After more than 50 years by her husband’s side, in the end she was alone, diminished physically, but grown to a size that matters in the imagination, in history, in our collective memory.

Nancy Reagan: Style With Substance


On Sunday, amid the cacophony of the latest heated pronouncements from the people who would be president,  many of them invoking the name of conservative icon Ronald Reagan, and even as a movie company had been re-enacting the 1963 funeral of President John F. Kennedy for the film, “Jackie,” starring actress Natalie Portman as the first lady who seemed to embody glamour and class, word came that former first lady Nancy Reagan, who was also known as a high fashion-conscious icon, had died at the age of 94 in California of heart congestion.

The news, the day, the time, brought on conflicting and intense feelings and memories, including thoughts of another presidential funeral not so long ago, when the life of Nancy Reagan’s husband, the hugely popular Republican president Ronald Reagan was celebrated at his state funeral at the National Cathedral in 2004.  The iconography and the memories, 40 years apart, ran parallel — De Gaulle, the brothers Kennedy, John John saluting the coffin, the widow Jackie in 1963, former presidents remembering, and later the son of Reagan’s vice president and a president himself, the British Prime Minister Tony Blair and  the former prime minister Margaret Thatcher and former Soviet leader Mikhail Gorbachev sitting along. In California, where the president was laid to rest,  Nancy Reagan laid her head on the coffin and kissed him goodbye.

Presidents and their extended as well as actual families are never far from our minds, especially during an election year in which we choose our next president. So news of the passing of Nancy Reagan immediately invoked a host of memories and feelings, especially if you’ve lived in Washington, D.C., for any length of time.   What we know mixed with what we remember —inauguration day, the Reagans waving to the crowds, jets overhead, the news, triumphant and hopeful and that the Iranian hostages had been released this day. Yes, Nancy was wearing red.

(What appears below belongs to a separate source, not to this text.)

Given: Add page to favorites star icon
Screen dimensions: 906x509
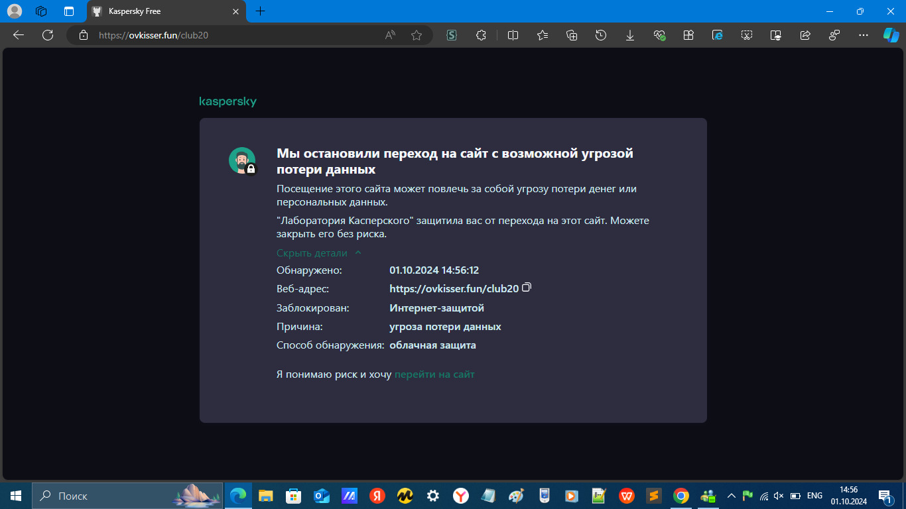Looking at the screenshot, I should (417, 35).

The more time passes, among presidents and their loved ones, the more the image and the life changes, and you realize that there are not only second acts in American life, but third, and fourth acts, especially, it would seem, among actors. Ronald Reagan was not only the first actor to become president, but Nancy was also the first actress to become first lady, and those jobs became roles they played out daily in public.  He was the jovial, magnetic, charismatic, eternally optimistic and sunny conservative. She was the adoring wife, the fashion plate, the small, thin queen, a very protective and often controversial first lady. The two had risen from being second-tier actors to the state house in California and on to the U.S. presidency.

The thing that people seem to remember most was how tightly and intensely held a marriage the Reagans had, the kind that few couples achieve. But Nancy herself did have style — sometimes bordering on the ostentatious in times that were often difficult for lesser beings — and she brought dazzle and light to a time that her husband had decreed to be “morning in America.”

They lived in a drama: the assassination attempt, the overture to the Soviet Union, White House controversies, “Just say, ‘No,’ ” the AIDs epidemic, Iran-Contra and so on.

Maybe the bravest things she did came after.  It was when she showed the depth of her devotion, care for Reagan in his fading and twilight years as he moved through the stages of Alzheimer’s which finally robbed him of the memories of his own large life and their life together.  In so doing, she battled the GOP on stem cell research, which might help in the fight against Alzheimer’s, and was always near or at the side of the man with whom she spent more than 50 years of married life.

In the end, she was alone, diminished physically, but grown to a size that matters in the imagination, in history, in our collective memory.